A pesar, sin embargo, de que esta conciencia del sentido de la poesía se fue diluyendo en el tiempo, el poeta no ha dejado de ejercer esa misma función. Así, por ejemplo, en “La suave patria”, de Ramón López Velarde, entre la radiografía de un México que sucumbe a los avatares de la historia, aparece un verso que, en su brevedad, revela el doble rostro del futuro histórico de nuestro país: “El niño Dios te escrituró un establo/ y los veneros de petróleo el diablo”, y en “Piedra negra sobre piedra blanca”, de César Vallejo, que muere un jueves –evocación, en su condición de católico, del día del dolor de la aprehensión de Cristo– y bajo una lluvia torrencial en París: “Me moriré en París con aguacero,/un día del cual tengo ya el recuerdo./Me moriré en París/ –y no me corro–/tal vez un jueves, como es hoy, de otoño.”
Esta experiencia no quiere decir que el poeta la disfrute o la quiera.

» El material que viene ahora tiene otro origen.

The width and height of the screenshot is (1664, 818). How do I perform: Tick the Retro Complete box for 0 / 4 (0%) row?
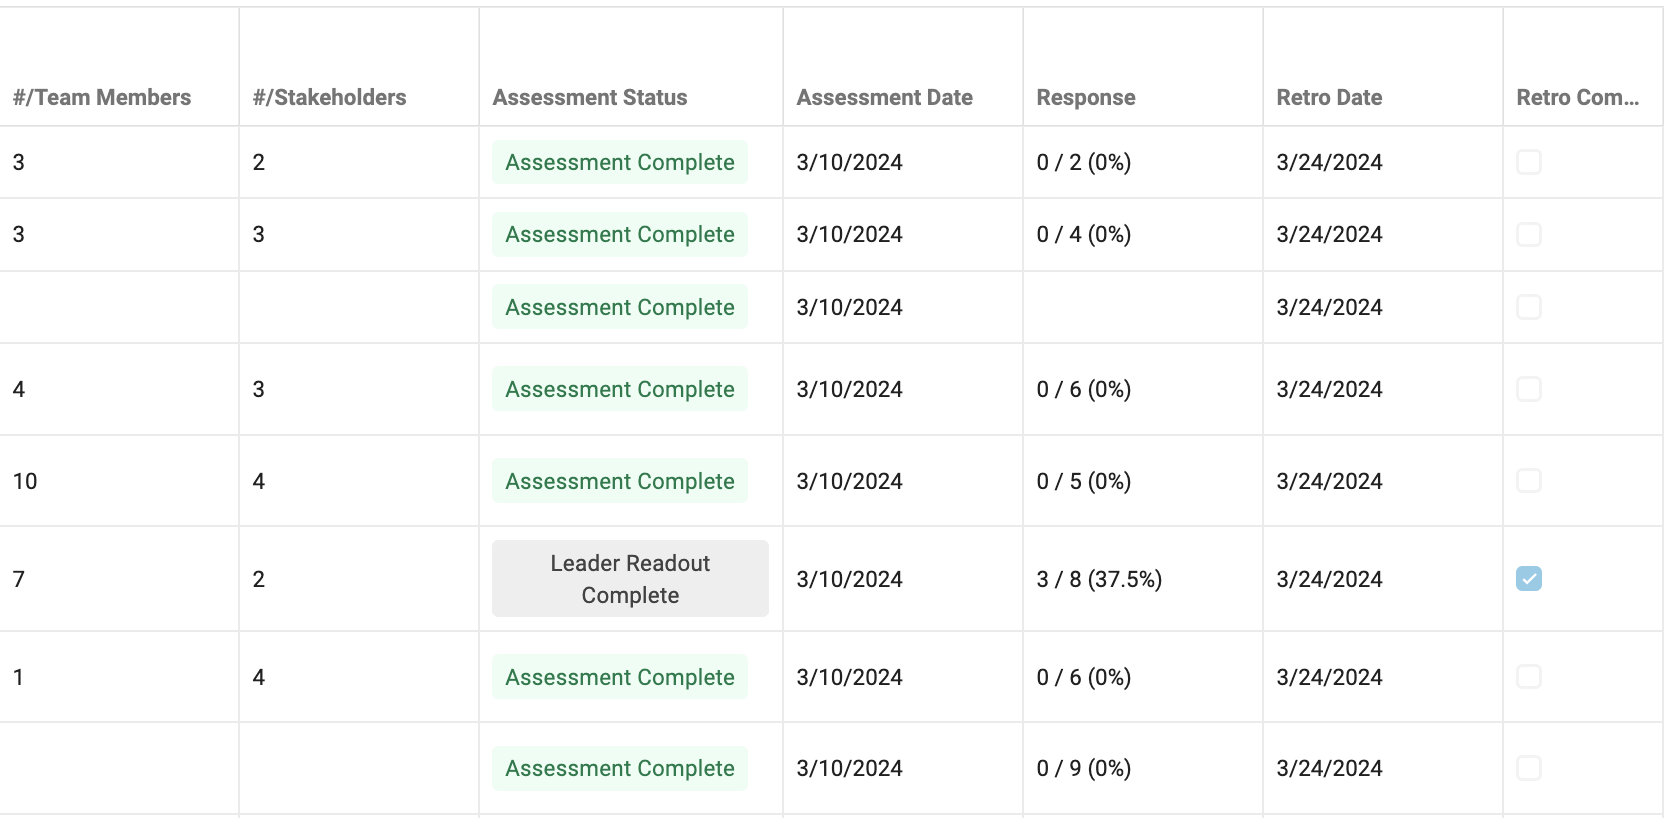[x=1528, y=234]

Simplemente se le impone mediante el saber oscuro de la intuición, y la padece.
Lo mismo puede decirse de un género tardío como el de la novela. La poesía, en el sentido en que uso el término, el de una creación que revela, no es sólo propiedad del poema –el más sagrado de los lenguajes–, sino de cualquier escritura que revela el misterio de las cosas en el tiempo de Dios.
La poesía tiene en este sentido algo profundamente sagrado y aterrador, al que no debe accederse sin cierta altura espiritual.
En mi caso, lo que desde niño padecí en la visión –el misterio del mal y de la luz de la encarnación y de la resurrección– y he tratado de dar forma en la escritura, se ha encarnado de forma espantosa en mi presente: la visión se ha hecho forma en mi carne. Cuando miro mi obra desde este presente, cuando desde allí veo la visión que me ha acompañado desde la infancia, el terror me invade.
El fondo de la noche (Mondadori, 2012), cuya penúltima versión dejé lista antes de mi viaje a Filipinas –en donde el mal padecido en la visión me llegaría como “los golpes de bárbaros Atilas”, como “los heraldos negros que nos manda la muerte”– está en esa línea del horror y de la sacralidad, de ese saber oscuro donde los acontecimientos terribles y dichosos del ayer y del mañana se entremezclan en el presente del texto para revelarnos el peso profundo, no visible, de nuestra realidad. En este sentido, y aunque la novela se sitúa en Auschwitz y narra acontecimientos que sucedieron allí, en ella convergen el duro presente de mi vida, el mal que padece mi país y el sentido de la gracia que se mezcla con ellos. Leer el pasado en el presente simultáneo de esta novela, es mirar el futuro de lo que hoy vivimos en México y del inmenso, inabarcable y pobre sentido de la luz de la gracia en medio del mal, del dolor y de la oscuridad de la historia.